SEC describes how social media can be used to distribute company info

 

By Ken Tysiac
April 2, 2013

U.S. public companies can use social media to make company announcements as long as they inform investors of the channels they will use to distribute the information, according to a new pronouncement by the SEC.

The SEC on Tuesday released a report that makes it clear that companies can use social media outlets such as Facebook and Twitter to announce key information in compliance with Regulation Fair Disclosure (Regulation FD), so long as investors have been alerted about which social medium the company will use to report the information.

The SEC’s report describes its findings and recommendations in its investigation of Netflix and its CEO, Reed Hastings. On July 3, Hastings used his personal Facebook page to announce that Netflix had streamed 1 billion hours of content in June, according to the report.

Although the commission has decided not to pursue an enforcement action in the matter, its investigation found that neither Hastings nor Netflix had made the investing public aware that Hastings’ personal Facebook page might be used to communicate information about Netflix. The price of a share of the company’s stock rose from $70.45 at the time of Hastings’ Facebook post to $81.72 at the close of the following trading day, according to the SEC.

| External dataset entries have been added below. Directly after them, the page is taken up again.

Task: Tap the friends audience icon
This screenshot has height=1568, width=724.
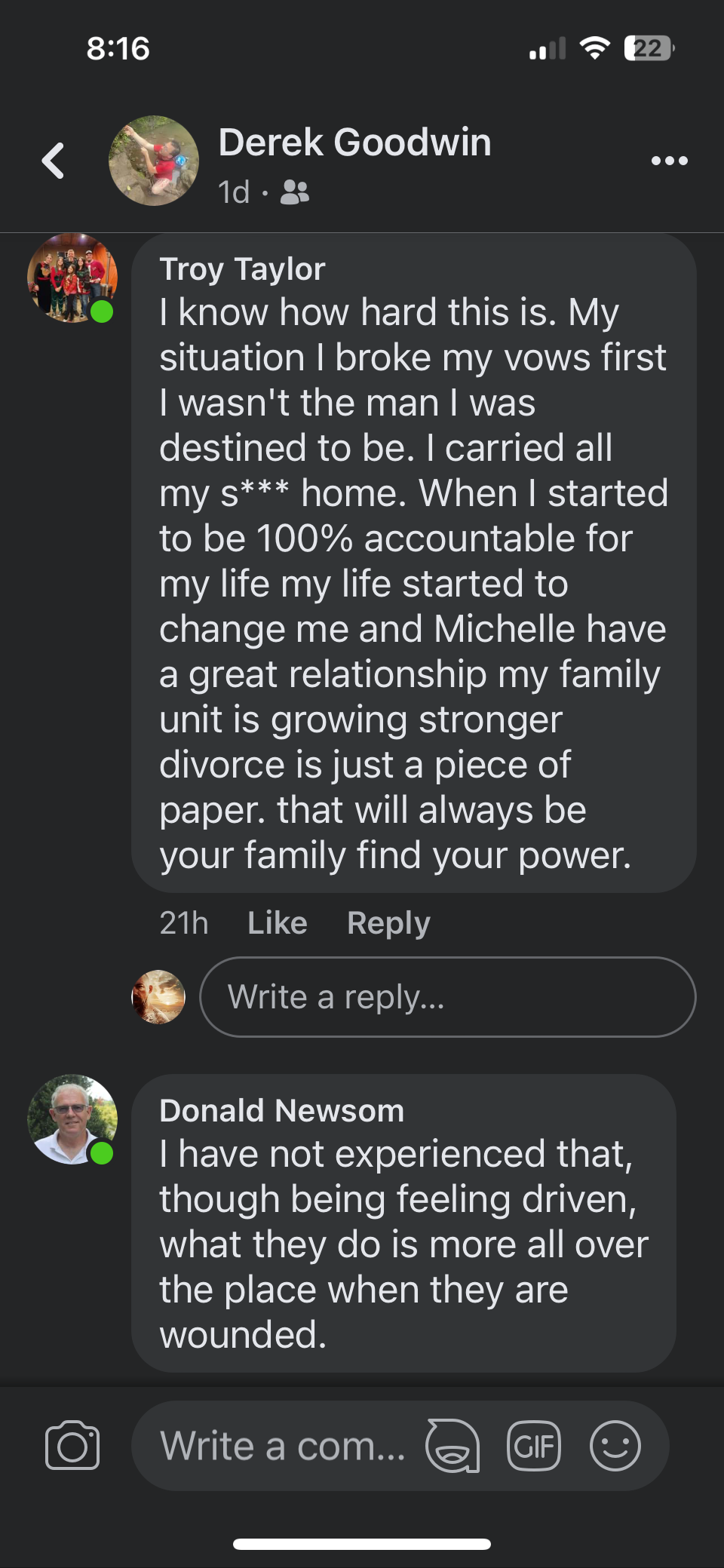Action: coord(295,193)
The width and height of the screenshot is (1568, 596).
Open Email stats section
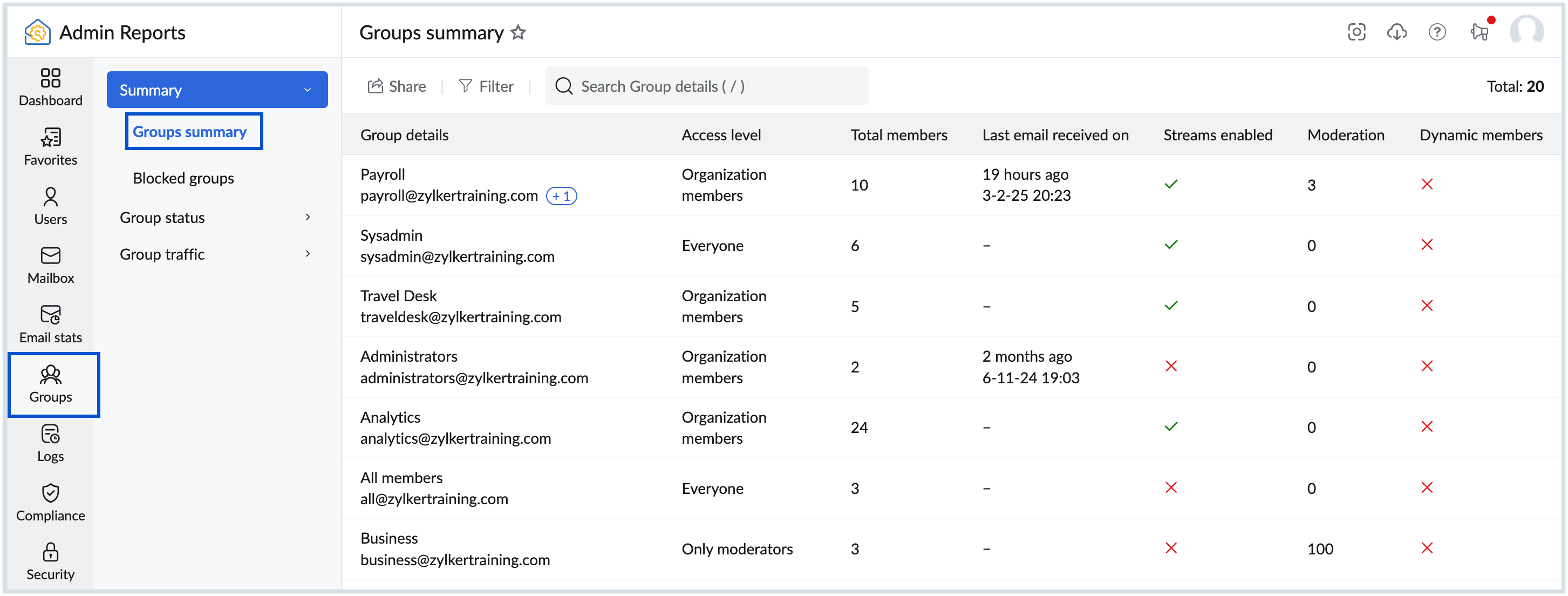tap(51, 324)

The report says Regulation FD applies to social media and other emerging means of communication in the same way it applies to public companies’ websites. Guidance the SEC issued in 2008 said that websites can be used to inform investors as long as they have been made aware that company information will be posted on the websites.

“One set of shareholders should not be able to get the jump on other shareholders just because the company is selectively disclosing important information,” George Canellos, the acting director of the SEC’s Division of Enforcement, said in a news release. “Most social media are perfectly suitable methods for communicating with investors, but not if the access is restricted or if investors don’t know that’s where they need to turn to get the latest news.”

Regulation FD requires companies to distribute information to the public broadly and nonexclusively, so that all investors will be able to get the information at the same time. Tuesday’s report represented the SEC’s first specific guidance on whether social media networks can satisfy the disclosure requirements of Regulation FD.